Orford is a pure delight, a self-sufficient coastal village at the end of a long road. Not that Orford faces the bracing tides of the North Sea directly – the monstrous shingle spit of Orford Ness, ten miles long and still growing, cut the village off from the open sea hundreds of years ago.

The strange pagoda shapes of long-abandoned MOD nuclear laboratories straddled the pebbly spine of Orford Ness. We turned downstream along the flood banks of the River Ore, looking back to see the red roofs of Orford bookended by the village church and the octagonal tower of Orford Castle. The garrison of the castle in medieval times, it was said, once hung a captured merman upside down in their dungeon when he refused to speak. He got the better of them in the end, though, slipping away and back to the sea when no-one was looking.

Hares scampered in the meadows under the seawall, and a tern dive-bombed a shoal of fish in the incoming tide of the Ore. We made inland for the dusty road to Gedgrave Hall, where the breeze carried beautiful tarry whiff from Pinney’s fish smokery near Butley Ferry.

‘Smallest ferry in Europe’, said Roy the ferryman, skilfully balancing the forces of wind and tide as he rowed us across the Butley River in his little muddy dinghy. ‘We don’t like to drown too many, though.’

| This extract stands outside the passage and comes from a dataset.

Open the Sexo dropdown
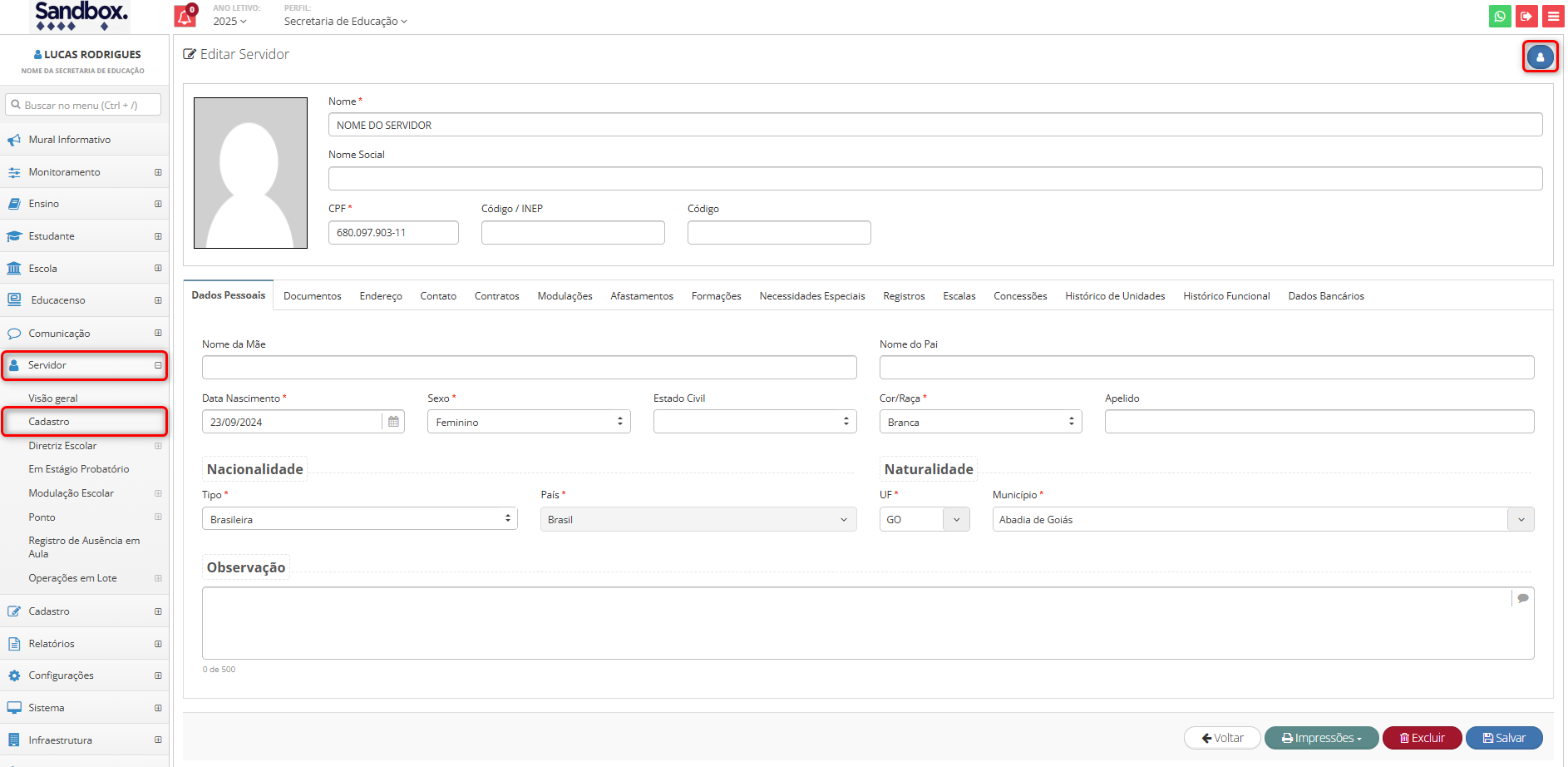1568x767 pixels. coord(529,422)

We crossed the back of Burrow Hill, at 50 feet high a mountain hereabouts, and followed broad flowery lanes inland for miles to Chillesford. It was slow, heavenly walking in calm clear air through a seductively beautiful coastal landscape.

In Sudbourne Park on the homeward stretch, cricketers in their whites were preparing for their Sunday match. Bowlers pounded the nets, batsmen practised immaculate strokes they’d never execute, and as the umpires emerged from the pavilion the first spits of rain were felt on the wind, in true traditional style.

Start: Orford Quay car park, Orford, Suffolk IP12 2NU (OS ref TM 425496)

Getting there: B1084 from Woodbridge, B1078 from Wickham Market, both off A12 north of Ipswich.

Walk (10 miles, easy, OS Explorer 212): From quay, right along seawall for 1½ miles, passing Chantry Point. At tide gauge where River Ore bend south-west, bear right off sea wall path, through gate (416485, ‘Suffolk Coast Path, Orford Loop’/SCP/OL). Up grassy lane for ½ a mile to road (409490). Left; 500m past Gedgrave Hall, right (401483, ‘Butley Ferry’) past Pinney’s fish smokery (397485), following SCP to Butley Ferry (393482). Cross Butley River; ahead through gate; in 150m, right through gate (390482, SCP); follow well-marked SCP for 2½ miles via Burrow Hill (389485), Coulton Farm (382498) and South Chapel (380496) to road at Butley Mills (383515). Right to B1084 in Chillesford (386522); right past Froize Restaurant. In another 100m, right (391522, SCP/OL, ‘Orford 2¼’); follow marked SCP back to Orford.

Conditions: NB This is a weekend walk. Butley Ferry runs 11 am-4 pm Sat, Sun, BH, Easter-end October; £2 (07913-672499, butleyferry.org)

Lunch: Picnic

Accommodation: Crown & Castle, Orford, Woodbridge, IP12 2LJ (01394-450205, crownandcastle.co.uk) – wonderfully friendly and classy village inn.